Day Two 1/27/26 (Tuesday)

 


We had breakfast at the hacienda restaurant, on their outdoor patio. The patio was pretty full with a mix of English- and Spanish-speaking people, couples and families with children. Then we walked around the large, park-like grounds to look at other areas. They have 3 pools, a gym, a spa with yoga/meditation terrace, and nature walking trails with beautiful vegetation. Then, we decided to explore the neighborhood beyond the hacienda walls so we walked through the village to the local supermarket to buy necessary supplies (i.e., wine). We saw many small mom and pop eating establishments on the way, and also many cats and dogs.

Phil picked us up around noon to go to the relatively new and modern museum of the Mayan culture – Mundo Maya. Near there, in the Costco parking lot there is a cenote that they discovered when they were building the Costco store. Now it is fenced and protected and you can look at it … so we did.
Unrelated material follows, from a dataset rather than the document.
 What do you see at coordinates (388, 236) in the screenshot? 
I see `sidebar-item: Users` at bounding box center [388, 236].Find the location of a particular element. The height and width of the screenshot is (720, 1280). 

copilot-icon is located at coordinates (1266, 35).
Once we got to the museum, we found out that it was closed on Tuesday so we only admired the building from the outside.

 

Phil’s daughter Noa (+ her husband Chenda and their two sons) live nearby in an area called Montebello so we drove to their place, which is a lovely very modern house, and met their rumbunctious boxer Raul and one of their two cats. We left the car and took Uber (with a Cuban driver who was a Trump supporter) to Centro Historico to visit a small Museo Maya housed in a beautiful Canton Mansion on Avenida Montejo, which is the Champs Elysees of Merida. The museum also included the history of the Canton family and of the mansion itself.  Afterwards we stopped at a restaurant called Tho in another historic house on Montejo, an Asian/Mexican/European fusion. We sat in the courtyard and near us was a young couple with two adorable labradoodles, one black and one brown. The black was a boy as he was wearing a blue vest, and the brown one had a girlish pink vest. We were looking at them and laughing so the young woman brought both of them to us and put the boy (Stefano) on Al’s lap and the girl (Rafaella) on my lap. Such an unexpectedly nice gesture…

 

Then we walked along Calle 47 to newly created Parque La Plancha. Calle 47 looked very different in 2016 – many buildings were ruins and it was basically empty. Now all the colonial buildings are beautifully renovated and house fancy restaurants and bars. The street is called the gastronomical corridor of Merida. The area where Parque La Plancha used to be an empty area left after the train depot was closed. It was neglected and full of garbage. Now, it’s a gorgeous park with walking and biking trails, two museum and places for people to relax.

From there we walked to the Plaza Central and the Cathedral, stopping to take a look at a modern round Mexican Music Center, and at El Jaguar bar for some happy hour mezcalitas. We thought that there was supposed to be a mariachi concert on the plaza at night, but when we asked, we found out that it was scheduled for the following Tuesday. We took an Uber (with a very nice young driver named Moises whose day job was fish distribution) back to Noa’s. Had some light dinner and Phil drove us back to the hacienda.